# Dependencies


##### The model was trained on google colab, but most of the stuff was run locally. The unzipping part is only necessary if you run on colab. You'll also need to capture the images locally and upload them to be able to train with a colab GPU. I tried connecting colab to my local runtime to make it simpler, didn't work.


In [None]:

from google.colab import drive
drive.mount('/content/drive')


Mounted at /content/drive


In [None]:
import zipfile

# Opens the zip file in read mode
zip_ref = zipfile.ZipFile('drive/MyDrive/data.zip', 'r')
zip_ref.extractall()  # Extracts the files
zip_ref.close()


In [2]:
import cv2
import numpy as np
import matplotlib.pyplot as plt
import uuid
import os


In [3]:
from tensorflow.keras.models import Model
from tensorflow.keras.layers import Layer, Conv2D, Dense, MaxPooling2D, Input, Flatten
import tensorflow as tf


In [4]:
# Setting up folders unless they already exist: anchor, positive, negative
ANC_PATH = os.path.join('data', 'anchor')
POS_PATH = os.path.join('data', 'positive')
NEG_PATH = os.path.join('data', 'negative')

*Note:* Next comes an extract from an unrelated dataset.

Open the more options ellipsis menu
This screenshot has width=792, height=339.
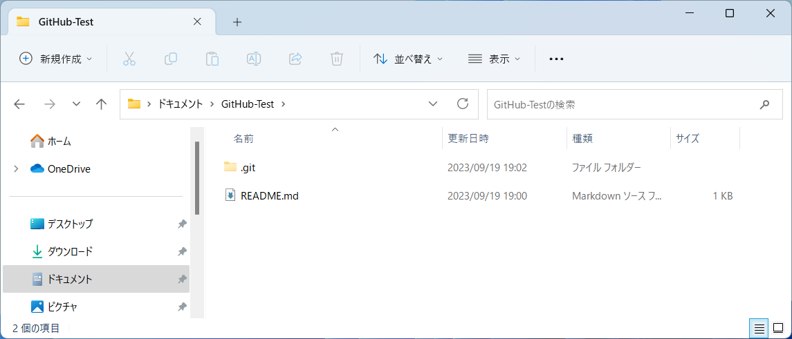[556, 59]
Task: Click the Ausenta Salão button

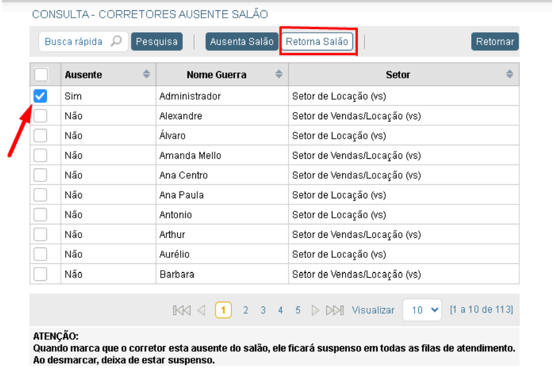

for path in [ANC_PATH, POS_PATH, NEG_PATH]:
    try:
        os.makedirs(path)
    except Exception as e:
        print(e)


[WinError 183] Cannot create a file when that file already exists: 'data\\anchor'
[WinError 183] Cannot create a file when that file already exists: 'data\\positive'
[WinError 183] Cannot create a file when that file already exists: 'data\\negative'


# Collecting data


In [None]:
!tar - xf lfw.tgz  # http://vis-www.cs.umass.edu/lfw/#download for negative images


tar: Must specify one of -c, -r, -t, -u, -x


In [None]:
for directory in os.listdir('lfw'):
    for file in os.listdir(os.path.join('lfw', directory)):
        EX_PATH = os.path.join('lfw', directory, file)
        NEW_PATH = os.path.join(NEG_PATH, file)
        os.replace(EX_PATH, NEW_PATH)


In [38]:
cap = cv2.VideoCapture(0)
while cap.isOpened():
    ret, frame = cap.read()

    # Same size as downloaded images
    frame = frame[120:120+250, 200:200+250, :]
    cv2.imshow('Image Collection', frame)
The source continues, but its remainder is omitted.